Use the Agent tool to analyze the solution structure and create a 
detailed implementation plan for adding a POST /api/orders endpoint. 
Include every file that needs to change, the order of changes, and 
the patterns to follow based on existing code. Save the plan to 
PLAN.md.

Use separate sessions for implementation. Instead of one marathon session, break the work into focused sessions. Each session gets the plan file as context and implements one or two steps. Fresh context, focused work.

Use Claude Code as the evaluator. After implementation, start a new session and ask Claude to review the changes against the plan:

Read PLAN.md and review the changes in the current branch. For each 
step in the plan, verify the implementation is complete and follows 
the patterns described. Run dotnet test and report any failures.

This isn’t as seamless as an integrated three-agent system, but it captures the core insight: specialized roles with clean context outperform a single agent that tries to do everything.


The bigger picture

Multi-agent development isn’t just a performance optimization. It changes what’s possible.

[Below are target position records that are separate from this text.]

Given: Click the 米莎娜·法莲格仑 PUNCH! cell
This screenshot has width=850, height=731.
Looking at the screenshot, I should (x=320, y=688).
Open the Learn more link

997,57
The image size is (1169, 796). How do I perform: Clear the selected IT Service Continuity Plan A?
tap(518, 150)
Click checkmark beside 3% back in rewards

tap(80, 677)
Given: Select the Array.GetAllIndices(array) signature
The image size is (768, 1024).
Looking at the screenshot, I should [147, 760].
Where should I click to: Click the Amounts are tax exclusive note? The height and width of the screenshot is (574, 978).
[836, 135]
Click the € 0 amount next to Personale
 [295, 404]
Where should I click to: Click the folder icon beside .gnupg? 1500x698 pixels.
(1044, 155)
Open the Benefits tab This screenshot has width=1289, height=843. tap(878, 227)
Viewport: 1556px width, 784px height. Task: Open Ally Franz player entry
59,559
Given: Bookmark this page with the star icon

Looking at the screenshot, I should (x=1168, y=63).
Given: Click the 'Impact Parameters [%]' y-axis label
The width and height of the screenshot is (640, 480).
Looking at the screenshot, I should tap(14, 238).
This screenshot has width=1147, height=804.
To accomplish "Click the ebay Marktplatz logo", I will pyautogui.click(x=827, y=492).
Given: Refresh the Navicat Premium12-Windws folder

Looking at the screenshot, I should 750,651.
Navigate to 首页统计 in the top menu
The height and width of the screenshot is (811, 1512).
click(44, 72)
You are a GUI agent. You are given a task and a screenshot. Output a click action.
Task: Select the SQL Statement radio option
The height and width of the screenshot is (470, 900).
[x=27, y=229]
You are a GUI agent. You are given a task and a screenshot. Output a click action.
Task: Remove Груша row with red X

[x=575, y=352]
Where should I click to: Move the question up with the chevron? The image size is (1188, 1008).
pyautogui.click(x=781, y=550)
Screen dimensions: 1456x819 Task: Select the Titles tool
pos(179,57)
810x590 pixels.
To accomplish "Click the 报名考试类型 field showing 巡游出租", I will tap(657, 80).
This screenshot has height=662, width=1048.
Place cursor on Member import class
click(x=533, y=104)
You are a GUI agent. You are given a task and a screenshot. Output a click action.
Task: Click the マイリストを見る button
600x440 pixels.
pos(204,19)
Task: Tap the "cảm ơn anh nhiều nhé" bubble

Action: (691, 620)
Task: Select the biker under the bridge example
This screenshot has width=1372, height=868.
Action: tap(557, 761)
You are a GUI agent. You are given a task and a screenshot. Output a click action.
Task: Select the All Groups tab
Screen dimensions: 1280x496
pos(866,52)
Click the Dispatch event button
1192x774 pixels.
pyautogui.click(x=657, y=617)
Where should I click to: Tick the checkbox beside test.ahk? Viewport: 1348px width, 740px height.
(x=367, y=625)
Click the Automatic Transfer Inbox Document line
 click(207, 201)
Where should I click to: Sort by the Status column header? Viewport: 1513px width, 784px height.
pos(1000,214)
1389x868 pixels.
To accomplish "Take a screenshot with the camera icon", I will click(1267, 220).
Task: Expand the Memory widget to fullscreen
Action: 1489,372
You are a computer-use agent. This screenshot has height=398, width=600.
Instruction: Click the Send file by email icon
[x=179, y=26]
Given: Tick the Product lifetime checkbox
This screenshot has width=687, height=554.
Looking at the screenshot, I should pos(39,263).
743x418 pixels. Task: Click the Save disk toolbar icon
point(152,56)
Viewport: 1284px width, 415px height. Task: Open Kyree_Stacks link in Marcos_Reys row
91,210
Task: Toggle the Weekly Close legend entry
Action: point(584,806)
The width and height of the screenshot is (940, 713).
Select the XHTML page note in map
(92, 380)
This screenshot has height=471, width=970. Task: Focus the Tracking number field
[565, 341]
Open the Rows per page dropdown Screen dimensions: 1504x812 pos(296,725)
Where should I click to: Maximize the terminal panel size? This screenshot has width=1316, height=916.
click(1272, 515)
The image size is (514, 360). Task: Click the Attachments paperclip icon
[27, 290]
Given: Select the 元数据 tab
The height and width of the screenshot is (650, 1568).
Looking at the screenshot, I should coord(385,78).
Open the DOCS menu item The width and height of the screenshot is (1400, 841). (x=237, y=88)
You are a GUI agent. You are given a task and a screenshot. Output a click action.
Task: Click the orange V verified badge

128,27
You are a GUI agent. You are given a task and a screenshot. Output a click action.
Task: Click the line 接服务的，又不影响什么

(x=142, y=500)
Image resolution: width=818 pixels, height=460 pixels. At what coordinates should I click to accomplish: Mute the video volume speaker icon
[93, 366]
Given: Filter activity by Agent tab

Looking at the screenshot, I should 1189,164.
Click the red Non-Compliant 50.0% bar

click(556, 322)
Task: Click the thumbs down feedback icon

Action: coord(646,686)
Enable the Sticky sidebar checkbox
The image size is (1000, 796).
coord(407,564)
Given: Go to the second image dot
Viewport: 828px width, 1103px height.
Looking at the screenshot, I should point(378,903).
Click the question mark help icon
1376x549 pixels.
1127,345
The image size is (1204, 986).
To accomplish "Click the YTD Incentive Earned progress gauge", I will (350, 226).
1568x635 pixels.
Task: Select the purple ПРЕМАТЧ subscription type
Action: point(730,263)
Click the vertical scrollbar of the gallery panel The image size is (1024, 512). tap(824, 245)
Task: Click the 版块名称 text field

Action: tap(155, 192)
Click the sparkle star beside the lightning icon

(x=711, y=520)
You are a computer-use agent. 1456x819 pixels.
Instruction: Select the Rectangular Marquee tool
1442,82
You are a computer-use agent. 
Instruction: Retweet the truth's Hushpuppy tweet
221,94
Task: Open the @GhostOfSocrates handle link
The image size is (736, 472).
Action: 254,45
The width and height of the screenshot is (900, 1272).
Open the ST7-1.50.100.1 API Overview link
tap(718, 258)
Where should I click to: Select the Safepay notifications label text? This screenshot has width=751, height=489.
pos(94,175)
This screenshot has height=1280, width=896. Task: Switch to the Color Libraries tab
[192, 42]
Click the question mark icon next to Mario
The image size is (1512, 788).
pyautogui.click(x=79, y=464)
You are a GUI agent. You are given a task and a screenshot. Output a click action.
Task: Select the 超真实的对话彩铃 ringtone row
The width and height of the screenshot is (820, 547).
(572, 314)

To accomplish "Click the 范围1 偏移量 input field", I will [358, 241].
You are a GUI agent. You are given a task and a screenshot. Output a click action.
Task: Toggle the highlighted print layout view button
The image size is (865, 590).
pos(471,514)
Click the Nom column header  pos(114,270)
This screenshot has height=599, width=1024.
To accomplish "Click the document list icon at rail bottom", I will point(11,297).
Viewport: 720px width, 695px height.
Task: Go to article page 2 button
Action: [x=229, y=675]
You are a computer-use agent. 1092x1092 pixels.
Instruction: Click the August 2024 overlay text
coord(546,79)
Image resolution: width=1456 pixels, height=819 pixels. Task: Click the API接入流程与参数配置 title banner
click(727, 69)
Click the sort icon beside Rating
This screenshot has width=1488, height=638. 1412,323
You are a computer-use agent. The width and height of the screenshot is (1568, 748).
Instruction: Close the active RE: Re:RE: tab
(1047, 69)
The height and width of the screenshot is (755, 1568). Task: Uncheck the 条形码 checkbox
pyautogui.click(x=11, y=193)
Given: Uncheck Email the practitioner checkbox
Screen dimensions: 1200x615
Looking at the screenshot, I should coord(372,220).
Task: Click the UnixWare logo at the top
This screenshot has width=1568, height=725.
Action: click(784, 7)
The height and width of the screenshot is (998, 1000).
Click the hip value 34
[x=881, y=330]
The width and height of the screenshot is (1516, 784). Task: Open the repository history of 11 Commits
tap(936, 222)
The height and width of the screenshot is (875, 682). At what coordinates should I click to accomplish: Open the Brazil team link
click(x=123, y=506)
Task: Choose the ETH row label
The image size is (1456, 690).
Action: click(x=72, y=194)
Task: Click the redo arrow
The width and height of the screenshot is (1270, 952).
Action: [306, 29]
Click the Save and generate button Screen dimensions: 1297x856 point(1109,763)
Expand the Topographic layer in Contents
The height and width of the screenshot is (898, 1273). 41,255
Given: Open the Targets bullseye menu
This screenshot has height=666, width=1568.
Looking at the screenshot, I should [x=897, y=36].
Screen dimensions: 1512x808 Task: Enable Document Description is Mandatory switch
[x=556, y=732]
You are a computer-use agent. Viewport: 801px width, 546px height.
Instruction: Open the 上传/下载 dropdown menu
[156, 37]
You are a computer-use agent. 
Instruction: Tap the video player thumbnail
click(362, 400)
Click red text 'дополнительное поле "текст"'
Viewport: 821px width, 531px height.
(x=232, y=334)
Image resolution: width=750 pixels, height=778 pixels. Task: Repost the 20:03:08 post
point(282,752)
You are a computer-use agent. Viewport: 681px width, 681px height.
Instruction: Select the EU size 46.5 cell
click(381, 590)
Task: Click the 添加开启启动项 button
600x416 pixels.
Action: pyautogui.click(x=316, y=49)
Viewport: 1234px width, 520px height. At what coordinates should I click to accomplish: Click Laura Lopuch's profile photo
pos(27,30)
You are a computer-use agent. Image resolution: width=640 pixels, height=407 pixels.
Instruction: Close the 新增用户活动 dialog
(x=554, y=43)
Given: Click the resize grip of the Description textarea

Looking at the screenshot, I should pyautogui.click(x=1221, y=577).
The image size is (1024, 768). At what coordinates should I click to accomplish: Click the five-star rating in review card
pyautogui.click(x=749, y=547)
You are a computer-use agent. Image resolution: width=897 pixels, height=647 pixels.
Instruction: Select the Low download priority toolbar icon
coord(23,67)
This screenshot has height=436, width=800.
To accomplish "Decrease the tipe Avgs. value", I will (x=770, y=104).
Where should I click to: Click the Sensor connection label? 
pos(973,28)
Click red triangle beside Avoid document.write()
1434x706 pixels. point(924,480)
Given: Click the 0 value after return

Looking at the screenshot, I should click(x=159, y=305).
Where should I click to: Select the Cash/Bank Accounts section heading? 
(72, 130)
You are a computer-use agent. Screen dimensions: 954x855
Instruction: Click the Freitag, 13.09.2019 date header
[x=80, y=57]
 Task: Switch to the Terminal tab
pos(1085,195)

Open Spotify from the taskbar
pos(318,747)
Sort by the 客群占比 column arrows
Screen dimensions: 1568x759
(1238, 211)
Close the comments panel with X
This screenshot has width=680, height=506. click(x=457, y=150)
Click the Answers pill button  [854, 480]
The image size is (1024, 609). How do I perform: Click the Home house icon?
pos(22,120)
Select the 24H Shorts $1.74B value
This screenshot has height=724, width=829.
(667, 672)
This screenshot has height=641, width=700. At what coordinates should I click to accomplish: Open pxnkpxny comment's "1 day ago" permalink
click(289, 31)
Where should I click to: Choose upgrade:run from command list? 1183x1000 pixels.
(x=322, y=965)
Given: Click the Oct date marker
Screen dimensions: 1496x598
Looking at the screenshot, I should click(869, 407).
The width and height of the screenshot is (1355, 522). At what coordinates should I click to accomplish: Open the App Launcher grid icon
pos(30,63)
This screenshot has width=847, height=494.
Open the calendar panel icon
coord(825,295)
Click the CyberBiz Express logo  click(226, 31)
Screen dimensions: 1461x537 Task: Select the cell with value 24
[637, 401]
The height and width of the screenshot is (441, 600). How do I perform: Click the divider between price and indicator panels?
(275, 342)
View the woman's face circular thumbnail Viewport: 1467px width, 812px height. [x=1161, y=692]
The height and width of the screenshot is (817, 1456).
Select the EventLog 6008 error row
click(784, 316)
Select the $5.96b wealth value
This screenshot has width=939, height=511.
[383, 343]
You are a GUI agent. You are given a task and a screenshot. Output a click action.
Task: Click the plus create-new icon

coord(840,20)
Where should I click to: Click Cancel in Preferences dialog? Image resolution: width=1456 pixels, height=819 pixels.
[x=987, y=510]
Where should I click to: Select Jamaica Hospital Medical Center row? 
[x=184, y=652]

A single agent can handle a task that fits in one context window — roughly 30-60 minutes of focused work. Three specialized agents with structured handoffs can sustain coherent work for hours. That’s the difference between “help me write this method” and “build this entire feature while I’m in a meeting.”

Anthropic’s agentic coding trends report highlights this as one of eight trends reshaping software development. The shift isn’t from “developer writes code” to “AI writes code.” It’s from “AI assists for small tasks” to “AI handles complete workflows with human oversight at key checkpoints.”

For .NET developers, the practical implication is clear: the features you build with AI assistance are going to get larger. The refactoring sessions longer. The test coverage more thorough. Not because you’re working harder, but because AI agents are getting better at sustained, coherent work.


Try the pattern

You don’t need to wait for an official three-agent mode. Start applying the pattern today:

  1. Plan in isolation. Ask Claude to analyze and plan before writing any code. Save the plan.
  2. Implement in focused sessions. Give each session the plan and a specific scope. Don’t let context accumulate unnecessarily.
  3. Review with fresh eyes. Start a new session to evaluate the work. Let Claude compare the output against the plan.

The next time you have a feature that spans six files and three projects, try this approach instead of one long session. You’ll notice the difference immediately — the last file gets the same quality of attention as the first.

Three agents, three context windows, one coherent feature. That’s the future of AI-assisted development, and it’s already here.